Nul doute que le Dôme des Invalides ne soit digne, sous bien des rapports, de recevoir ce monument sacré. Sous ses voûtes glorieuses reposent les lieutenants, les compagnons du grand homme ; de vieilles illustrations militaires, de braves défenseurs de la patrie s'y trouvent réunis. Mais Napoléon fut empereur et roi ; Napoléon avait, lorsqu'il gouvernait la France, choisi lui-même sa dernière demeure. En faisant, à grands frais, restaurer la basilique de Saint-Denis, il y désigna et fit aménager le caveau qu'il destinait à sa sépulture. Ce caveau existe encore aujourd'hui, l'entrée seule en a été murée, les portes de bronze sont conservées. A ce titre de souverain légitime, que le malheur n'a pu lui ravir, que l'histoire a consacré à tout jamais, sa place n'est-elle pas marquée dans cette enceinte ! Peut-elle être ailleurs qu'au centre des sépultures royales que lui-même avait confiées à la garde d'un chapitre créé par lui et exclusivement chargé de donner aux cérémonies religieuses la solennité qu'exigent les mânes illustres qu'on y dépose.
Si les ombres de Charlemagne, de saint Louis, de Louis XII, de François Ier, de Henry IV pouvaient sortir de la nuit des tombeaux, elles se rallieraient autour de celle de l'empereur pour rendre hommage à son vaste génie et lui donner l'accolade fraternelle, car la race des héros couronnés ne font qu'une seule et même famille.
En déposant les cendres de Napoléon auprès de celles des souverains qui ont illustrés la France, qui ont été les pères du peuple et l'orgueil de la patrie, la nation remplirait un pieux devoir, exécuterait à la lettre les dernières volontés du grand homme, puisque Saint-Denis est sur les bords de la Seine et que c'est dans cette ville qu'il pensait devoir être enseveli.

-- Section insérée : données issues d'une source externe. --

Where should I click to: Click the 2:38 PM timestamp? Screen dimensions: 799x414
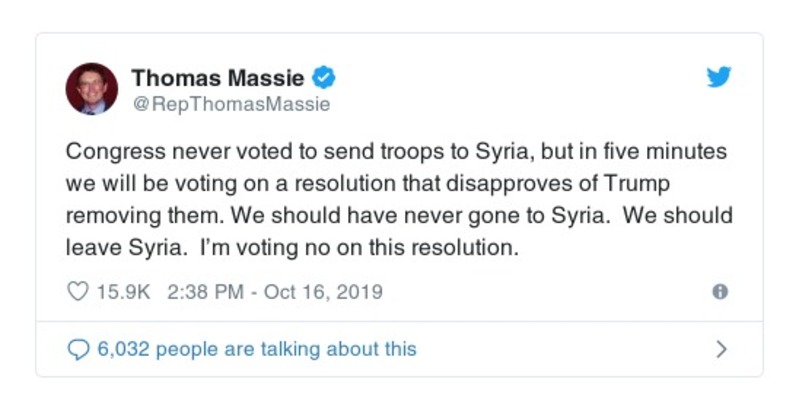tap(200, 292)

Pénétrés de cette vérité, les habitants de Saint-Denis, aussi honorés que fiers de posséder ce précieux dépôt qu'ils conserveraient avec vénération, viennent, au nom de l'illustre défunt, réclamer pour ses restes mortels la sépulture des rois, non comme une faveur spéciale, mais bien comme une juste et noble satisfaction due à la mémoire de celui qui a tant fait pour la civilisation et la gloire de son pays. Ils osent espérer que cette réclamation trouvera de la sympathie dans la Chambre, qu'elle y sera favorablement accueillie et fortement appuyée par les honorables membres dont elle est composée."